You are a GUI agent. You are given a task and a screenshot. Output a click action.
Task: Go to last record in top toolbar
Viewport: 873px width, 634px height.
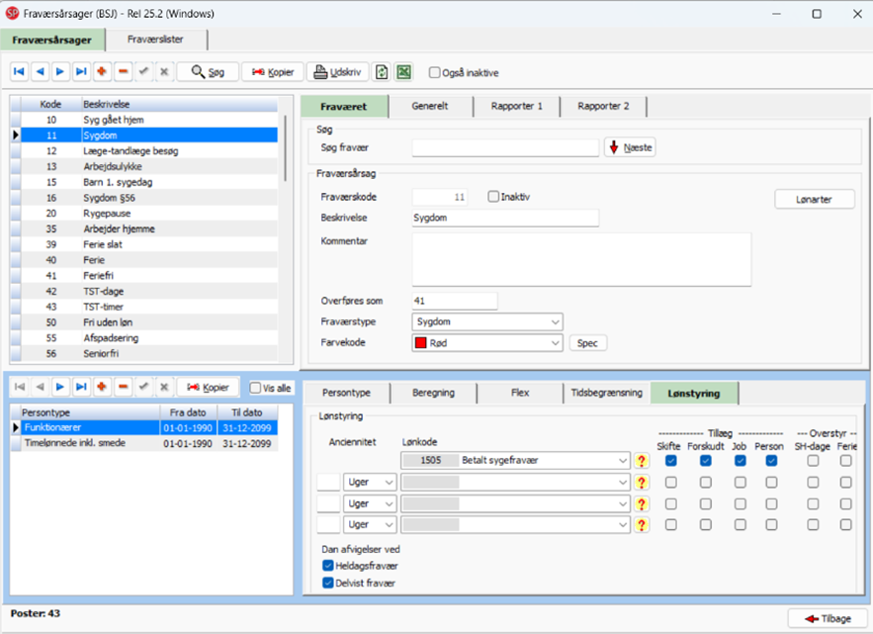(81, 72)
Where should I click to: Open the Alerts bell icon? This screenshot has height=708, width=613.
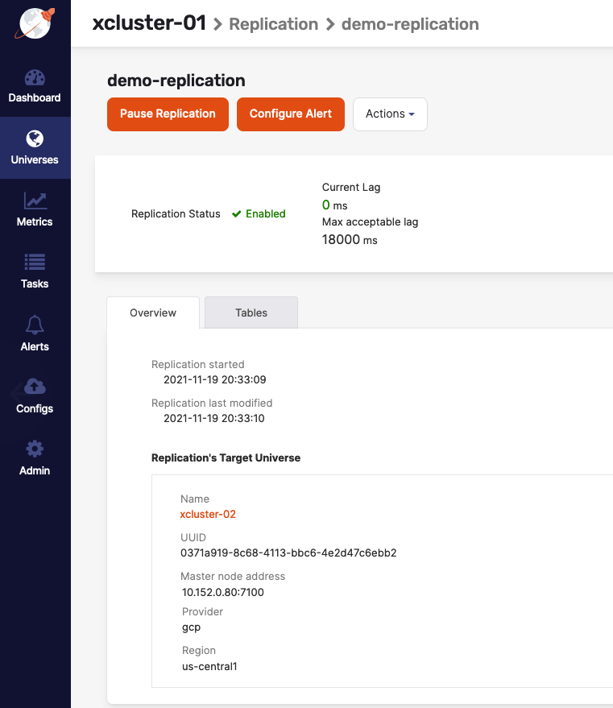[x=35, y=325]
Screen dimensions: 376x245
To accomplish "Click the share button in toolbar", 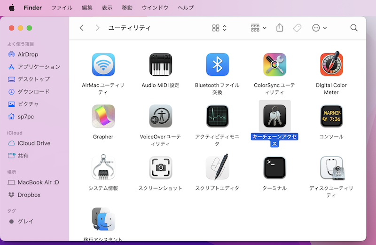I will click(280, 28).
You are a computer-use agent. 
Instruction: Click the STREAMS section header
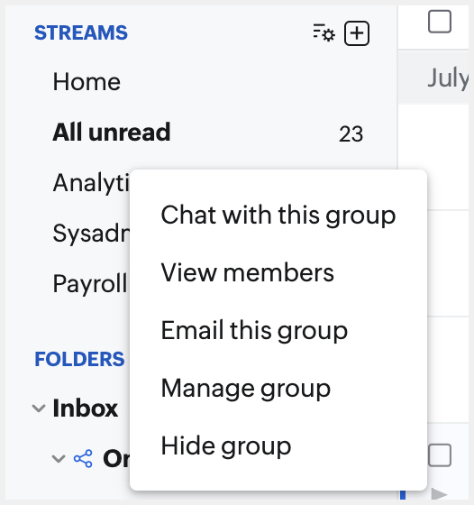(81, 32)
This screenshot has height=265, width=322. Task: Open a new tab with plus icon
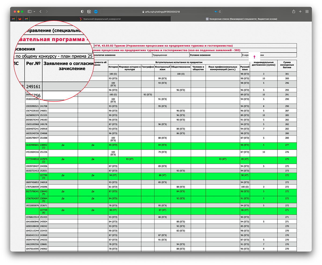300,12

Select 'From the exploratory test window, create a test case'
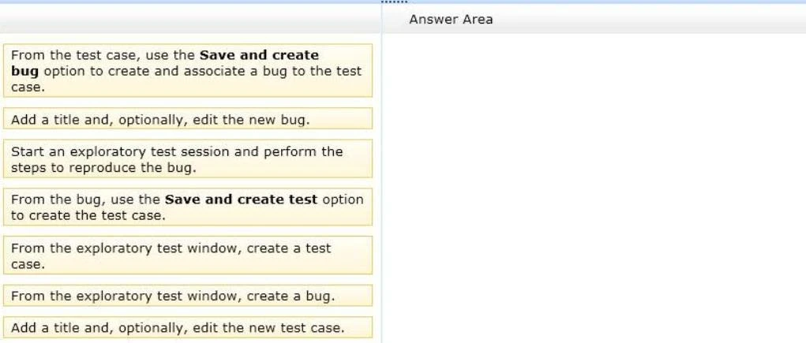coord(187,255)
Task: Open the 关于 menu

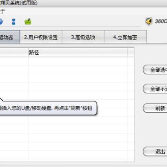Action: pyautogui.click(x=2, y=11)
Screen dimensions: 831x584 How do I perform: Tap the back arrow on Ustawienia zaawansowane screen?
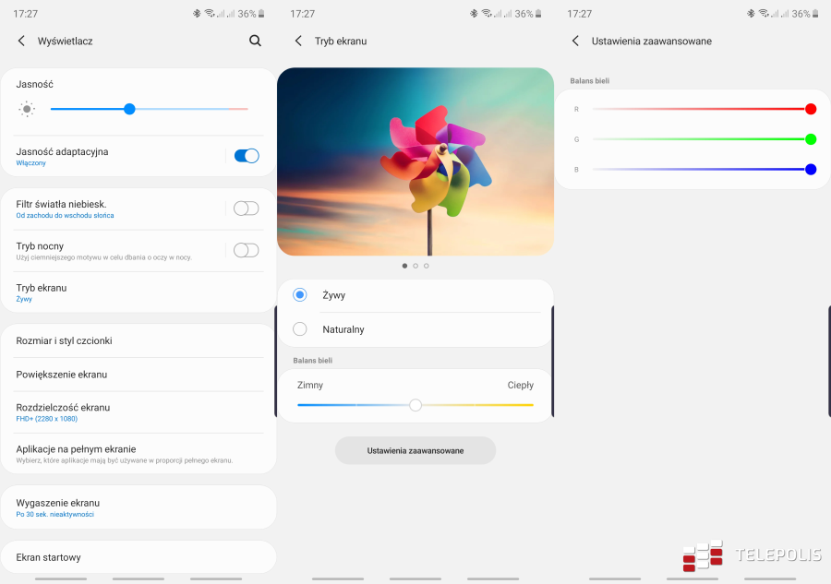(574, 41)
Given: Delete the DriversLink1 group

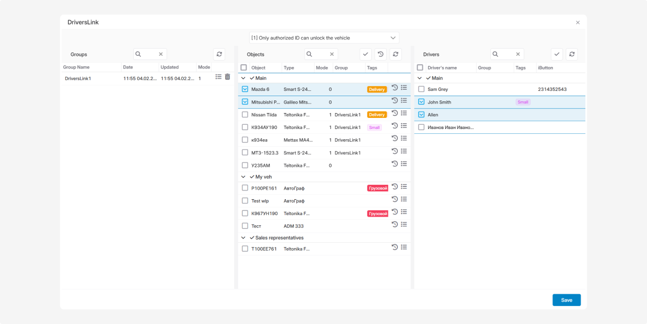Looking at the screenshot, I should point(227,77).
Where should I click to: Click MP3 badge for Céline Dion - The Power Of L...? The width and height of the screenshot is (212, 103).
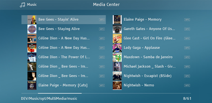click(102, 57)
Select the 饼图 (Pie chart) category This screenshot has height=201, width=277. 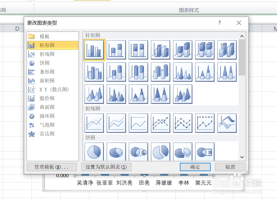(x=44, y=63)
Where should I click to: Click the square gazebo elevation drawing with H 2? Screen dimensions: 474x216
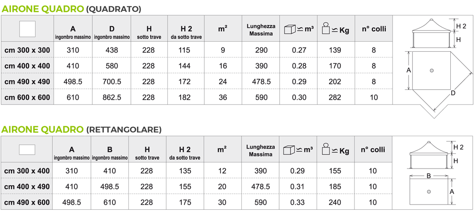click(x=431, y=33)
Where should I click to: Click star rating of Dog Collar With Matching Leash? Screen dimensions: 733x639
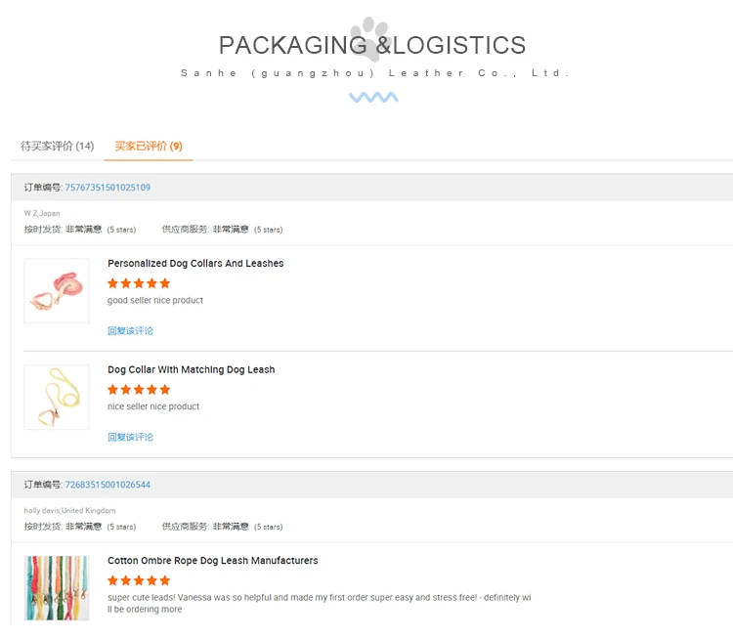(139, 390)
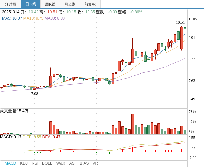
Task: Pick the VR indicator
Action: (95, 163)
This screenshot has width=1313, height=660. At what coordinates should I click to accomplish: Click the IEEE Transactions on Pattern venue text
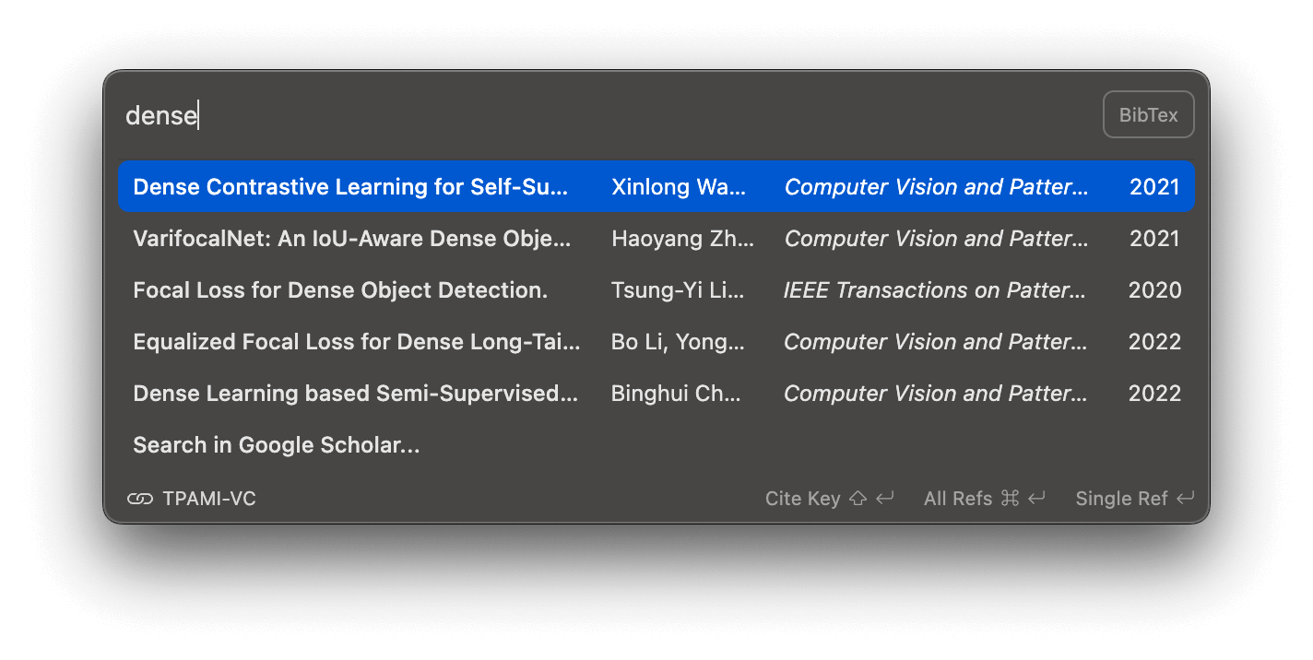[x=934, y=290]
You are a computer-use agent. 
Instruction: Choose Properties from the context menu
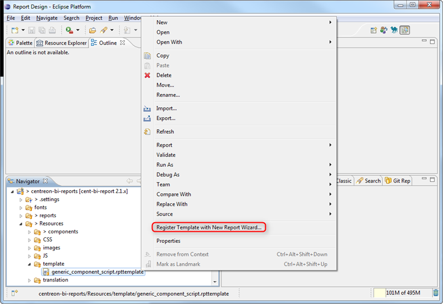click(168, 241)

____________________

Nothing but the lines from the one holding "Instruction: Choose Properties" through the last line of the listing should appear in the answer, copied exactly and without pictures.

### Output of the exercise
Instruction: Choose Properties from the context menu
click(168, 241)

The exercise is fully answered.